Beline doğru bükülen bacaklarımın üstüne ellerini koyduktan sonra beni kendine daha çok yapıştırdığında ciğerlerime dolan solukları onun yüzüne sabırsızca bırakmaya başladım. Kirpiklerimi kaşlarıma doğru diktiğimde onu hafifçe kaşlarını çatmış dudaklarıma bakarken buldum. Siyah gözleri, büyüyen tutkunun saklandığı çarşafları üstünden çekmişti.

"Dudağın kanıyor," dediğinde anlamayarak boynunda duran elimi dudaklarıma koyacağım an, hırıltıyla soluyarak dilini çenemden dudaklarıma doğru sürttü. Saçlarına asıldığım parmaklarım sıklaşırken dilinde temas eden kanı görmemle gözlerimi kırpıştırarak ona bakmam bir olmuştu.

Bulut dudak çerçevelerimin etrafında ağırca dilini gezdirirken kasılarak ona yapıştım, dilinin ıslaklığı, damarlarımda dolaşan kanın yerini tutkuya bırakmasına neden olmuştu. Bedenimi kaplayan şehvetle titrerken ruhundan soluduğum sert şefkate bağlanmıştım. Baldırlarımın üzerinde duran parmaklarını, tenime acımasızca bastırırken boynunda bekleyen elim, omzuma tutunmuştu ve parmaklarımla kaslı omzunu sıktım.

Gergin kasları, daha çok gerilirken Bulut dilini çeneme doğru kaydırırken o kadar ağır davranıyordu ki, nefesim şiddetle hızlanmaya başlamıştı. Islak ve uzun dilini çenemde cila yaptıktan sonra dudaklarını da katarak çeneme derin öpücükler kondurmaya başladı. Sıkı solukları burnundan yüzüme çarparken adrenalinden bayılacak gibi hissediyordum.

Bulut'un tutkuyu salan dudakları, çenemden aşağı doğru tenime işkence çektirerek ilerlerken verdiği hazla, saçlarından asılıp onu kendime daha çok çekmekten başka bir şey yapamıyordum. Karşı koymak, şu an o kadar uzak geliyordu ki, teslimiyetin kanatlarının altına sokulmuştum.

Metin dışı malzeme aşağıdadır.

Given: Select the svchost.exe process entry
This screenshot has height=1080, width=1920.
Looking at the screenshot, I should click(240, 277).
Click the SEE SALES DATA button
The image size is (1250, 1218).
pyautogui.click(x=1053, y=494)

Boynuma doğru arzulu soluklarla inerken başımı istemsizce geriye doğru atıp ona daha çok yer bıraktım. Dudaklarıyla boynuma sertçe ele geçirip dişleriyle de derin izler bırakırken dudaklarımdan hazla karışmış bir inleme çıktı. Dudaklarımdan çıkan sesle, boynumun derisinde yürüyen dudakların varla yok arası sinsice kıvrıldığını hissettim. Omzunu kavradığım parmaklarım, göğsünden karnına doğru ince bir yolda süzülürken parmaklarımda vücudunun kıvrımlarını hissedebiliyordum.

Dilini önce tenimde gezdirdikten sonra dudaklarını devreye sokuyordu, boynumu sert öpücükler bıraktıktan hemen sonra da dişlerini geçiriyordu. Yeniden inlemem için dudaklarımı kanatırcasına ısırırken dişlerinden sonra da orayı öpüyordu. Bunları ağırca yaparken hızlı etkisini tenime saplıyordu.